Como é sabido, é a partir da análise da forma como o litígio se mostra estruturado na petição inicial [leia-se requerimento executivo] que poderemos encontrar as bases para responder à questão de saber se a petição/requerimento inicial é inepta, designadamente por incompatibilidade substancial de causas de pedir ou de pedidos [art.º 186.º, n.º 2, alínea c), do CPC].
Ora, as livranças dada à execução constituem um verdadeiro título executivo, nos termos do art.º 703.º, n,º 1, alínea c), do CPC “Os títulos de crédito, ainda que meros quirógrafos, desde que, neste caso, os factos constitutivos da relação subjacente constem do próprio documento ou sejam alegados no requerimento executivo“.
De acordo com o n.º 2 do normativo citado “consideram-se abrangidos pelo título executivo os juros de mora, à taxa legal, da obrigação dele constante”.

> TAREFA PEDIDA 1: Enumere todas as disposições legais para as quais remete o texto dado, indicando artigo, número e alínea quando existam.
> TAREFA PEDIDA 2: Reproduza o trecho do texto dado que começa em "Como é sabido, é" e termina em "c), do CPC].".
> TAREFA PEDIDA 3: No texto dado, a que taxa os juros de mora ficam abrangidos pelo título executivo?

> DADOS FORNECIDOS:

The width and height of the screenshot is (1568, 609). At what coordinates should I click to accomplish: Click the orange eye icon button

* * *

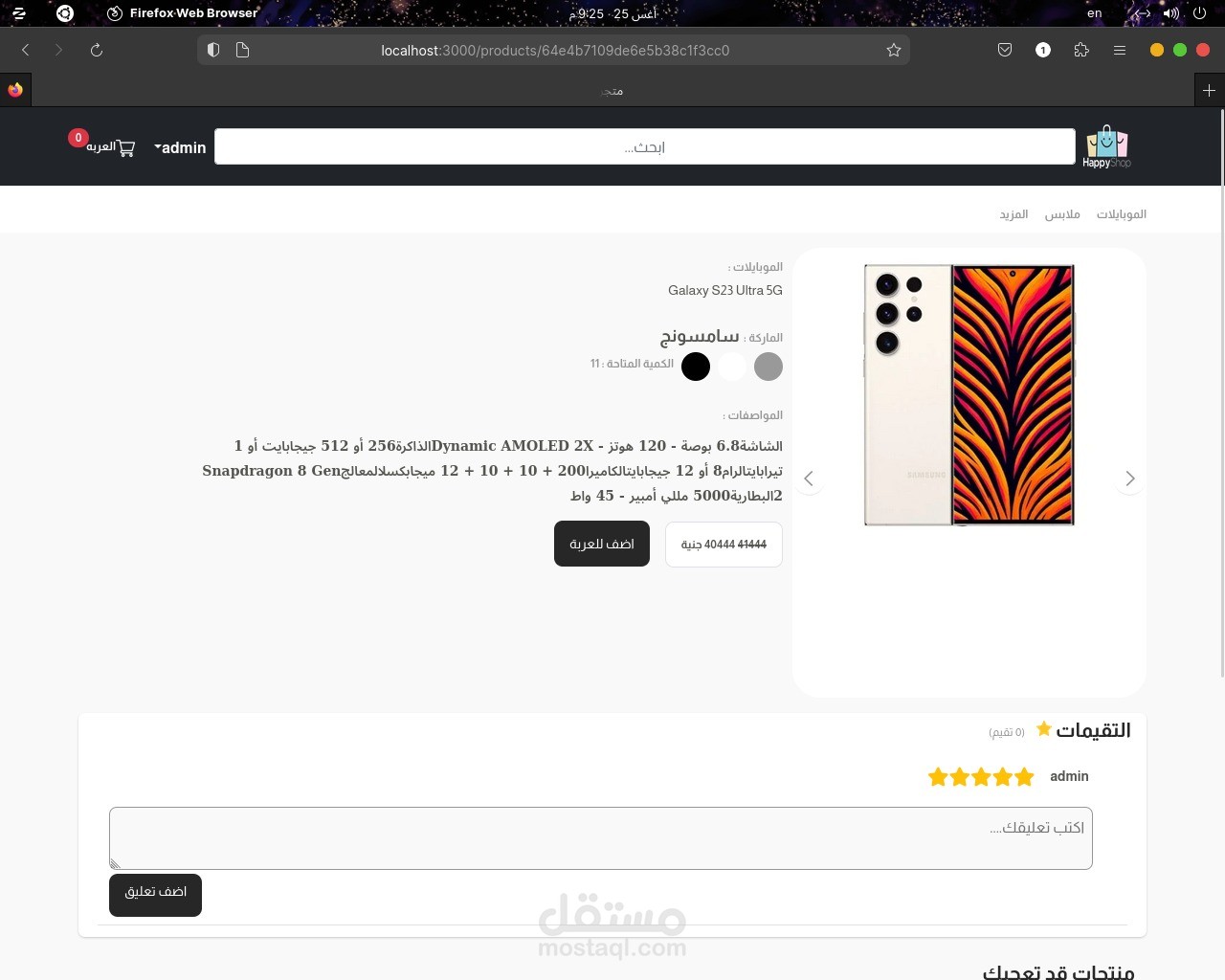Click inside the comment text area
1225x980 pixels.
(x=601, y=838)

> RESPOSTA ESCRITA 1:
- Art.º 186.º, n.º 2, alínea c), do CPC
- Art.º 703.º, n.º 1, alínea c), do CPC
- N.º 2 do art.º 703.º do CPC

> RESPOSTA ESCRITA 2:
Como é sabido, é a partir da análise da forma como o litígio se mostra estruturado na petição inicial [leia-se requerimento executivo] que poderemos encontrar as bases para responder à questão de saber se a petição/requerimento inicial é inepta, designadamente por incompatibilidade substancial de causas de pedir ou de pedidos [art.º 186.º, n.º 2, alínea c), do CPC].

> RESPOSTA ESCRITA 3: À taxa legal.